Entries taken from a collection
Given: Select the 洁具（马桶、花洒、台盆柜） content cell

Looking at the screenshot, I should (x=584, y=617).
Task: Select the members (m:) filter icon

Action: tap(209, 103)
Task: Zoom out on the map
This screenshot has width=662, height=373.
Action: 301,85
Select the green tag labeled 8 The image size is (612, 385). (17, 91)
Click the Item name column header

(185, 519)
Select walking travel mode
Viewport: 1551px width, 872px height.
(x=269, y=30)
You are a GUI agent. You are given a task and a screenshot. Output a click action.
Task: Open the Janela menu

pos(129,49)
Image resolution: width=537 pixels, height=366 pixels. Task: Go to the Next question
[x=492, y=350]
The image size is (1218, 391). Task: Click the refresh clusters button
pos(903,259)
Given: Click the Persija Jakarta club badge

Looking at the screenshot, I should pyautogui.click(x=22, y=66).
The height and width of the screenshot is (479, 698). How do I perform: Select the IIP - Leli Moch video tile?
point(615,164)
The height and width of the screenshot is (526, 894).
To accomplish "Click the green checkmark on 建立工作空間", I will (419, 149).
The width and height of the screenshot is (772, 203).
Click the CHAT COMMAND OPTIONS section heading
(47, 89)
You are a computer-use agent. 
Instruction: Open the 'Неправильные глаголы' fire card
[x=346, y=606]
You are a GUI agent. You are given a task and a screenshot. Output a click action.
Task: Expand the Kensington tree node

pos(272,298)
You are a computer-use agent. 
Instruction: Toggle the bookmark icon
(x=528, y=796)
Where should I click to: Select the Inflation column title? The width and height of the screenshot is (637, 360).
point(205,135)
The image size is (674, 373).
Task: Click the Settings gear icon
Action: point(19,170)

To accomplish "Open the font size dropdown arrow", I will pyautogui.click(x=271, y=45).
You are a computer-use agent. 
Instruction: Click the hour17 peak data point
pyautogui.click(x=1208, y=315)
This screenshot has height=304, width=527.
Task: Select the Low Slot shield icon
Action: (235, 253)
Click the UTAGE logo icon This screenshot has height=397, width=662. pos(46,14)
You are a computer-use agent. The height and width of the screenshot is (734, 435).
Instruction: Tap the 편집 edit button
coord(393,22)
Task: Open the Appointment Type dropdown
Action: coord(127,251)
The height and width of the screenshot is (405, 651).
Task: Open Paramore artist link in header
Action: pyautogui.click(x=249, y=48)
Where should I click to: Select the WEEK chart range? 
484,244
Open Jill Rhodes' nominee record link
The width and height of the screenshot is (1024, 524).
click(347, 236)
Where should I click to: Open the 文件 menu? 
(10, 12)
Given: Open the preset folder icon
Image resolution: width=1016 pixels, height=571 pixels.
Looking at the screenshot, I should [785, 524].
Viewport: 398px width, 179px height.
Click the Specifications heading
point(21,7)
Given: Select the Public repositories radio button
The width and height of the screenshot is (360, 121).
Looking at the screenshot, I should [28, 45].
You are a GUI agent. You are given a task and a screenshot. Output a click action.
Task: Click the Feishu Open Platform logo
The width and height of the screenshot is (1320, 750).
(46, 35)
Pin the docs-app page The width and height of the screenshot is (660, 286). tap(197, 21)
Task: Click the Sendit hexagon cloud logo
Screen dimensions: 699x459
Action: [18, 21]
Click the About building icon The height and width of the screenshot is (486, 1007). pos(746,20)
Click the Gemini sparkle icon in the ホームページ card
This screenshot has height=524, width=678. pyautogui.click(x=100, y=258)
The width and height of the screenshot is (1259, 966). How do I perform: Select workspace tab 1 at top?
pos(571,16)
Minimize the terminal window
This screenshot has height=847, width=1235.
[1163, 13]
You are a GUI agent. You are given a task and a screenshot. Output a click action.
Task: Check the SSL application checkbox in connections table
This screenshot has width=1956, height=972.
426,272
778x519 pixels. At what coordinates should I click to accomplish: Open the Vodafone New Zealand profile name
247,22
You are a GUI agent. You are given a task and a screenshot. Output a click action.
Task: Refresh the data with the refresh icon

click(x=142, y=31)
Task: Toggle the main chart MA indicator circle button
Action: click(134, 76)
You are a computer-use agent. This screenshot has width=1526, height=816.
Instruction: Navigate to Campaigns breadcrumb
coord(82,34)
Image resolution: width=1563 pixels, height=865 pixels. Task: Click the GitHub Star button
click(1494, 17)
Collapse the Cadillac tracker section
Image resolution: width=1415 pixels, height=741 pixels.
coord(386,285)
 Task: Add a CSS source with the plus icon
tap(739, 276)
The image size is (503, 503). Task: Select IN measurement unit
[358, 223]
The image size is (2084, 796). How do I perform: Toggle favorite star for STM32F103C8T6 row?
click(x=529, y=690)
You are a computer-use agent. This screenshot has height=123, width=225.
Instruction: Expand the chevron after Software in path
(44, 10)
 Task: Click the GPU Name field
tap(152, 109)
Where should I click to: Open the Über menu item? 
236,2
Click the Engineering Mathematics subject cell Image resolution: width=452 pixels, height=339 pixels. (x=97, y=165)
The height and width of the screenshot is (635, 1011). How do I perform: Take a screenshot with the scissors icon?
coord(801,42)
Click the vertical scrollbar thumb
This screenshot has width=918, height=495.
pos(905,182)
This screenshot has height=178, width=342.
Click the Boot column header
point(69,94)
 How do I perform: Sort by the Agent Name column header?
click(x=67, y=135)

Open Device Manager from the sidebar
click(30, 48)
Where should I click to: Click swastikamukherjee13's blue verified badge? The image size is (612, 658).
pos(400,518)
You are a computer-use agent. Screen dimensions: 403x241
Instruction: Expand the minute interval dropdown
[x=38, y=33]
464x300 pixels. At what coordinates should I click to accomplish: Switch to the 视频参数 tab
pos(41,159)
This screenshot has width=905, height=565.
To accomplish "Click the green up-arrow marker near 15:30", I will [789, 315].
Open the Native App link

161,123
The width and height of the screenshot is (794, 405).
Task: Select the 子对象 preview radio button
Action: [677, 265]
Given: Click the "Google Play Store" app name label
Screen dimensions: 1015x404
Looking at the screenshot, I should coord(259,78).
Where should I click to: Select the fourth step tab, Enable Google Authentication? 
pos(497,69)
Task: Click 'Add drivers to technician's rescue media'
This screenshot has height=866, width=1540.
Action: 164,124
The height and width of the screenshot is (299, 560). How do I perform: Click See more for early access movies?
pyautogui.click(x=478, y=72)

#### [Exercise task]
Convert every line of the items above into a Markdown table with the columns Row and Line, numbering the rows in order and leaving out blank lines.

#### [Final result]
| Row | Line |
|---|---|
| 1 | Given: Select the 洁具（马桶、花洒、台盆柜） content cell |
| 2 | Looking at the screenshot, I should (x=584, y=617). |
| 3 | Task: Select the members (m:) filter icon |
| 4 | Action: tap(209, 103) |
| 5 | Task: Zoom out on the map |
| 6 | This screenshot has width=662, height=373. |
| 7 | Action: 301,85 |
| 8 | Select the green tag labeled 8 The image size is (612, 385). (17, 91) |
| 9 | Click the Item name column header |
| 10 | (185, 519) |
| 11 | Select walking travel mode |
| 12 | Viewport: 1551px width, 872px height. |
| 13 | (x=269, y=30) |
| 14 | You are a GUI agent. You are given a task and a screenshot. Output a click action. |
| 15 | Task: Open the Janela menu |
| 16 | pos(129,49) |
| 17 | Image resolution: width=537 pixels, height=366 pixels. Task: Go to the Next question |
| 18 | [x=492, y=350] |
| 19 | The image size is (1218, 391). Task: Click the refresh clusters button |
| 20 | pos(903,259) |
| 21 | Given: Click the Persija Jakarta club badge |
| 22 | Looking at the screenshot, I should pyautogui.click(x=22, y=66). |
| 23 | The height and width of the screenshot is (479, 698). How do I perform: Select the IIP - Leli Moch video tile? |
| 24 | point(615,164) |
| 25 | The height and width of the screenshot is (526, 894). |
| 26 | To accomplish "Click the green checkmark on 建立工作空間", I will (419, 149). |
| 27 | The width and height of the screenshot is (772, 203). |
| 28 | Click the CHAT COMMAND OPTIONS section heading |
| 29 | (47, 89) |
| 30 | You are a computer-use agent.  |
| 31 | Instruction: Open the 'Неправильные глаголы' fire card |
| 32 | [x=346, y=606] |
| 33 | You are a GUI agent. You are given a task and a screenshot. Output a click action. |
| 34 | Task: Expand the Kensington tree node |
| 35 | pos(272,298) |
| 36 | You are a computer-use agent.  |
| 37 | Instruction: Toggle the bookmark icon |
| 38 | (x=528, y=796) |
| 39 | Where should I click to: Select the Inflation column title? The width and height of the screenshot is (637, 360). |
| 40 | point(205,135) |
| 41 | The image size is (674, 373). |
| 42 | Task: Click the Settings gear icon |
| 43 | Action: point(19,170) |
| 44 | To accomplish "Open the font size dropdown arrow", I will pyautogui.click(x=271, y=45). |
| 45 | You are a computer-use agent.  |
| 46 | Instruction: Click the hour17 peak data point |
| 47 | pyautogui.click(x=1208, y=315) |
| 48 | This screenshot has height=304, width=527. |
| 49 | Task: Select the Low Slot shield icon |
| 50 | Action: (235, 253) |
| 51 | Click the UTAGE logo icon This screenshot has height=397, width=662. pos(46,14) |
| 52 | You are a computer-use agent. The height and width of the screenshot is (734, 435). |
| 53 | Instruction: Tap the 편집 edit button |
| 54 | coord(393,22) |
| 55 | Task: Open the Appointment Type dropdown |
| 56 | Action: coord(127,251) |
| 57 | The height and width of the screenshot is (405, 651). |
| 58 | Task: Open Paramore artist link in header |
| 59 | Action: pyautogui.click(x=249, y=48) |
| 60 | Where should I click to: Select the WEEK chart range?  |
| 61 | 484,244 |
| 62 | Open Jill Rhodes' nominee record link |
| 63 | The width and height of the screenshot is (1024, 524). |
| 64 | click(347, 236) |
| 65 | Where should I click to: Open the 文件 menu?  |
| 66 | (10, 12) |
| 67 | Given: Open the preset folder icon |
| 68 | Image resolution: width=1016 pixels, height=571 pixels. |
| 69 | Looking at the screenshot, I should [785, 524]. |
| 70 | Viewport: 398px width, 179px height. |
| 71 | Click the Specifications heading |
| 72 | point(21,7) |
| 73 | Given: Select the Public repositories radio button |
| 74 | The width and height of the screenshot is (360, 121). |
| 75 | Looking at the screenshot, I should [28, 45]. |
| 76 | You are a GUI agent. You are given a task and a screenshot. Output a click action. |
| 77 | Task: Click the Feishu Open Platform logo |
| 78 | The width and height of the screenshot is (1320, 750). |
| 79 | (46, 35) |
| 80 | Pin the docs-app page The width and height of the screenshot is (660, 286). tap(197, 21) |
| 81 | Task: Click the Sendit hexagon cloud logo |
| 82 | Screen dimensions: 699x459 |
| 83 | Action: [18, 21] |
| 84 | Click the About building icon The height and width of the screenshot is (486, 1007). pos(746,20) |
| 85 | Click the Gemini sparkle icon in the ホームページ card |
| 86 | This screenshot has height=524, width=678. pyautogui.click(x=100, y=258) |
| 87 | The width and height of the screenshot is (1259, 966). How do I perform: Select workspace tab 1 at top? |
| 88 | pos(571,16) |
| 89 | Minimize the terminal window |
| 90 | This screenshot has height=847, width=1235. |
| 91 | [1163, 13] |
| 92 | You are a GUI agent. You are given a task and a screenshot. Output a click action. |
| 93 | Task: Check the SSL application checkbox in connections table |
| 94 | This screenshot has width=1956, height=972. |
| 95 | 426,272 |
| 96 | 778x519 pixels. At what coordinates should I click to accomplish: Open the Vodafone New Zealand profile name |
| 97 | 247,22 |
| 98 | You are a GUI agent. You are given a task and a screenshot. Output a click action. |
| 99 | Task: Refresh the data with the refresh icon |
| 100 | click(x=142, y=31) |
| 101 | Task: Toggle the main chart MA indicator circle button |
| 102 | Action: click(134, 76) |
| 103 | You are a computer-use agent. This screenshot has width=1526, height=816. |
| 104 | Instruction: Navigate to Campaigns breadcrumb |
| 105 | coord(82,34) |
| 106 | Image resolution: width=1563 pixels, height=865 pixels. Task: Click the GitHub Star button |
| 107 | click(1494, 17) |
| 108 | Collapse the Cadillac tracker section |
| 109 | Image resolution: width=1415 pixels, height=741 pixels. |
| 110 | coord(386,285) |
| 111 |  Task: Add a CSS source with the plus icon |
| 112 | tap(739, 276) |
| 113 | The image size is (503, 503). Task: Select IN measurement unit |
| 114 | [358, 223] |
| 115 | The image size is (2084, 796). How do I perform: Toggle favorite star for STM32F103C8T6 row? |
| 116 | click(x=529, y=690) |
| 117 | You are a computer-use agent. This screenshot has height=123, width=225. |
| 118 | Instruction: Expand the chevron after Software in path |
| 119 | (44, 10) |
| 120 |  Task: Click the GPU Name field |
| 121 | tap(152, 109) |
| 122 | Where should I click to: Open the Über menu item?  |
| 123 | 236,2 |
| 124 | Click the Engineering Mathematics subject cell Image resolution: width=452 pixels, height=339 pixels. (x=97, y=165) |
| 125 | The height and width of the screenshot is (635, 1011). How do I perform: Take a screenshot with the scissors icon? |
| 126 | coord(801,42) |
| 127 | Click the vertical scrollbar thumb |
| 128 | This screenshot has width=918, height=495. |
| 129 | pos(905,182) |
| 130 | This screenshot has height=178, width=342. |
| 131 | Click the Boot column header |
| 132 | point(69,94) |
| 133 |  How do I perform: Sort by the Agent Name column header? |
| 134 | click(x=67, y=135) |
| 135 | Open Device Manager from the sidebar |
| 136 | click(30, 48) |
| 137 | Where should I click to: Click swastikamukherjee13's blue verified badge? The image size is (612, 658). |
| 138 | pos(400,518) |
| 139 | You are a computer-use agent. Screen dimensions: 403x241 |
| 140 | Instruction: Expand the minute interval dropdown |
| 141 | [x=38, y=33] |
| 142 | 464x300 pixels. At what coordinates should I click to accomplish: Switch to the 视频参数 tab |
| 143 | pos(41,159) |
| 144 | This screenshot has width=905, height=565. |
| 145 | To accomplish "Click the green up-arrow marker near 15:30", I will [789, 315]. |
| 146 | Open the Native App link |
| 147 | 161,123 |
| 148 | The width and height of the screenshot is (794, 405). |
| 149 | Task: Select the 子对象 preview radio button |
| 150 | Action: [677, 265] |
| 151 | Given: Click the "Google Play Store" app name label |
| 152 | Screen dimensions: 1015x404 |
| 153 | Looking at the screenshot, I should coord(259,78). |
| 154 | Where should I click to: Select the fourth step tab, Enable Google Authentication?  |
| 155 | pos(497,69) |
| 156 | Task: Click 'Add drivers to technician's rescue media' |
| 157 | This screenshot has height=866, width=1540. |
| 158 | Action: 164,124 |
| 159 | The height and width of the screenshot is (299, 560). How do I perform: Click See more for early access movies? |
| 160 | pyautogui.click(x=478, y=72) |